Collected data
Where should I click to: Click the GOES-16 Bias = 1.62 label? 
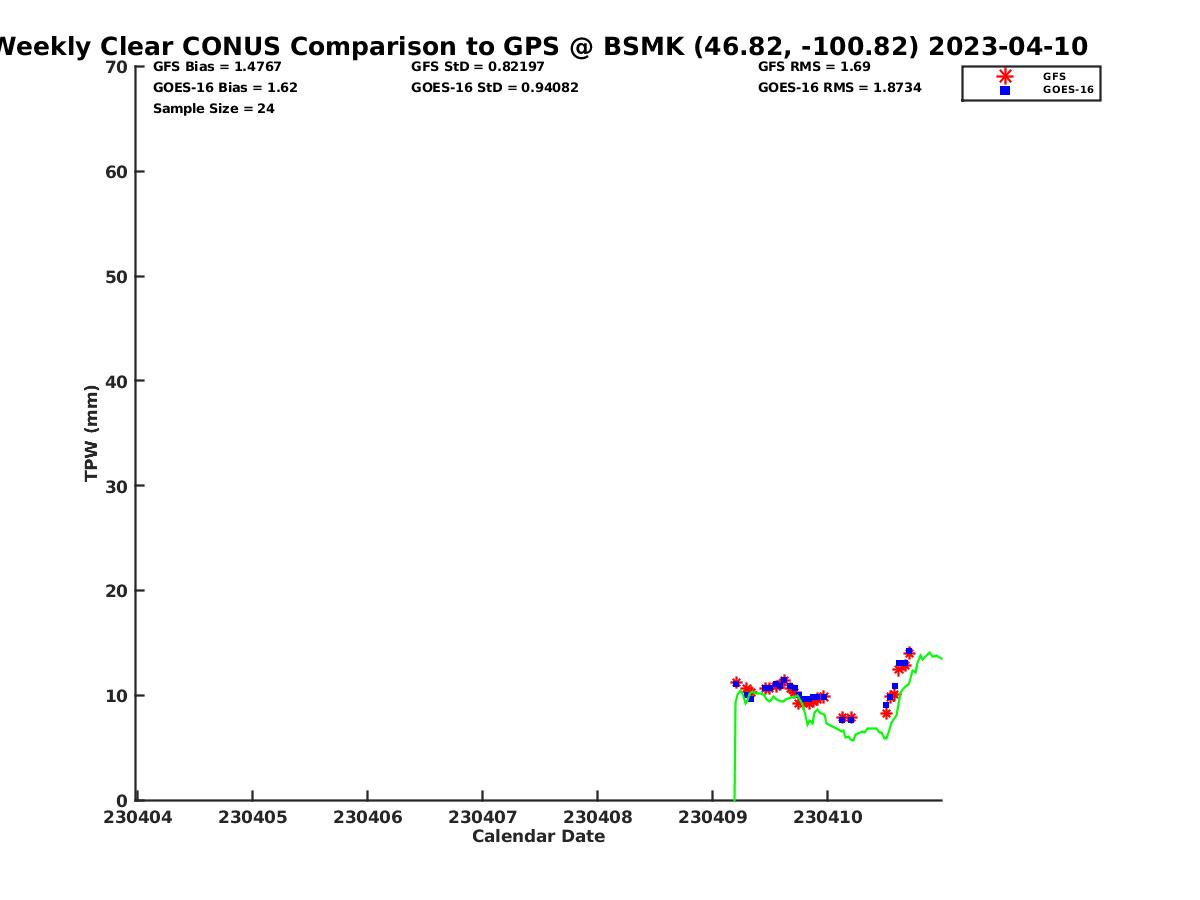tap(225, 88)
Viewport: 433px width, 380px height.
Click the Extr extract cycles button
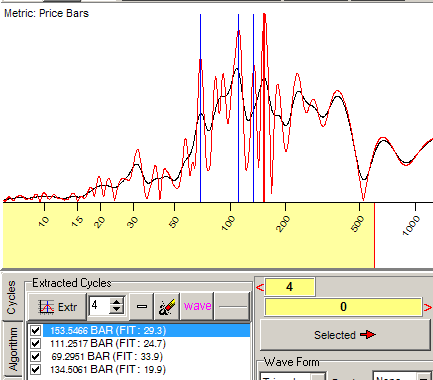click(58, 306)
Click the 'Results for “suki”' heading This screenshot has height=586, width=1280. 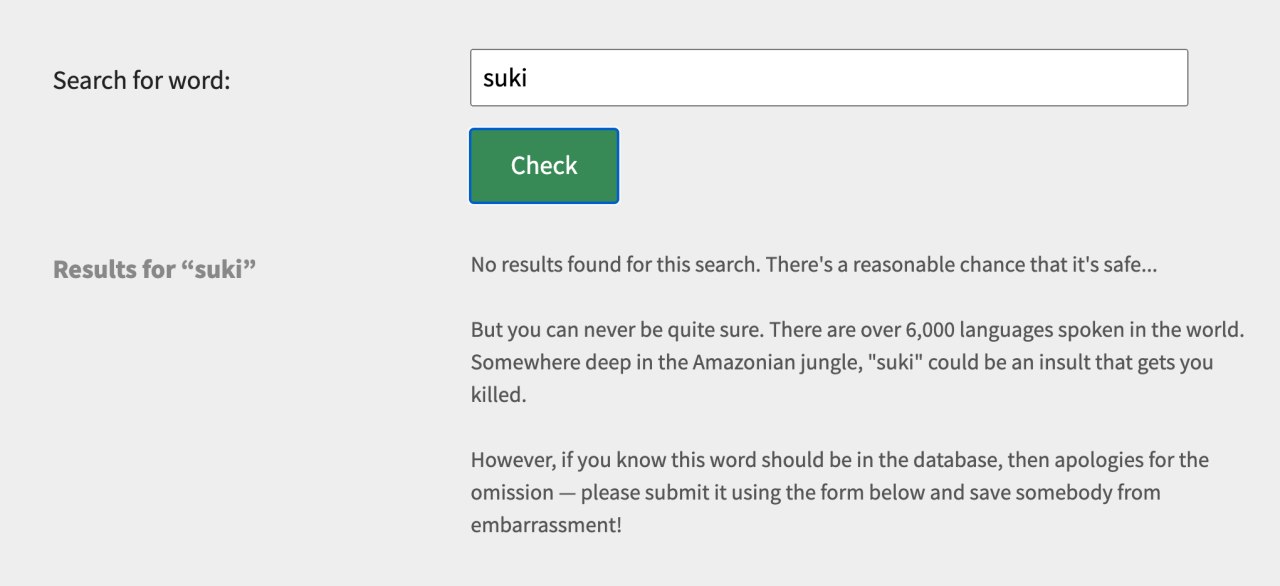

EXERCISE PROMPT: Print all the lines above exactly as they are, but without the pictures.

SOLUTION TO THIS TASK:
Where should I click to: Click the GOES-16 Bias = 1.62 label? 
tap(225, 88)
Viewport: 433px width, 380px height.
Click the Extr extract cycles button
click(58, 306)
Click the 'Results for “suki”' heading This screenshot has height=586, width=1280. 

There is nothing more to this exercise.